= Shigeo Ohno =

Japanese molecular biologist (born 1952)

Shigeo Ohno (大野 茂男, Ōno Shigeo) is a Japanese molecular biologist known for his pioneer research on Protein Kinase C (PKC) and Cell Polarity. His works led to the fundamental understanding of cell polarity in response to cell signaling.

== Contribution ==
After the pivotal discovery of PKC by Yasutomi Nishizuka, in the mid 1980s, Ohno and his colleagues found novel PKC isotypes (nPKC) and atypical PKC isotypes (aPKC). These findings showed that PKC family plays various rules in cell signaling.

On the other hand, the concept of cell polarity arises primarily through the localization of specific proteins to specific areas of the cell membrane. In 1988, Kenneth J. Kemphues and his colleagues identified par (partitioning defective) genes that are involved in cell-fate specification in Caenorhabditis elegans. In the mid 1990s, Kemphues research group cloned Par1 and Par3 genes in C. elegans, showing PAR1 is enriched at the posterior periphery in the cell while PAR3 is found at the anterior periphery.

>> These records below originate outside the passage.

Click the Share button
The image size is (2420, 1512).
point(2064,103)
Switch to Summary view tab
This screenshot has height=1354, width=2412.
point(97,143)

In 1998, Ohno's research group found that aPKC is essential for proper asymmetric cell divisions and co-localizes with PAR3 in C. elegans, indicating the relationship between intracellular signal transduction and cell polarity. Also, they discovered aPKC-specific interacting protein, ASIP, which is a mammalian homologue of C. elegans PAR3. These pioneer works led the significant finding of a conserved PAR3-PAR6-aPKC protein complex regulating cell polarity in response to cell signaling.

== Biography ==
Ohno was born in 1952 in Niigata Prefecture, Japan. He obtained his B.S. in 1975 and his Ph.D. in Biochemistry in 1980 from The University of Tokyo. His supervisor, Kazutomo Imabori, led Yoshinori Ohsumi, the 2016 Nobel laureate in Physiology or Medicine, in the same lab.

From 1980 to 1983, Ohno served as a postdoctoral fellow at the Cancer Institute, Japanese Foundation for Cancer Research to investigate Interferons with Tadatsugu Taniguchi. From 1983 to 1991, he was a research associate under Koichi Suzuki at Tokyo Metropolitan Institute of Medical Science to investigate Calpain and PKC. He spent 3 months as a visiting scholar at Yale University in 1988 under Frank Ruddle.

In 1991, Ohno became Professor and Chair of the Department of Molecular Biology at Yokohama City University School of Medicine, and led several medical students and junior researchers, as well as actively advanced collaborative research with physician scientists. His lab focused on cell signaling via PKC and the molecular mechanisms how cell polarity is related to other signaling pathways such as cell growth, apoptosis and carcinogenesis. Another project is the mechanism of the quality control of mRNA, a mechanism called nonsense-mediated mRNA decay.

In 2017, after becoming Professor Emeritus, Ohno served as President of the Consortium of Biological Sciences (ConBio 2017) in Kobe, Japan, which was also the 26th international conference of the Federation of National Societies of Biochemistry and Molecular Biology in the Asian and Oceanian Region (FAOBMB).

==Honors and awards==
- 1989: Young Investigator Award (Japanese Biochemical Society)
- 1991: Young Investigator Award (Japanese Cancer Association)
- 2002: Kihara Memorial Foundation Academic Award

==Editorial activities==
Ohno served as an editor of The Journal of Biochemistry, which was founded in 1922 and publishes the results of original research in the fields of Biochemistry, Molecular Biology, Cell Biology, and Biotechnology.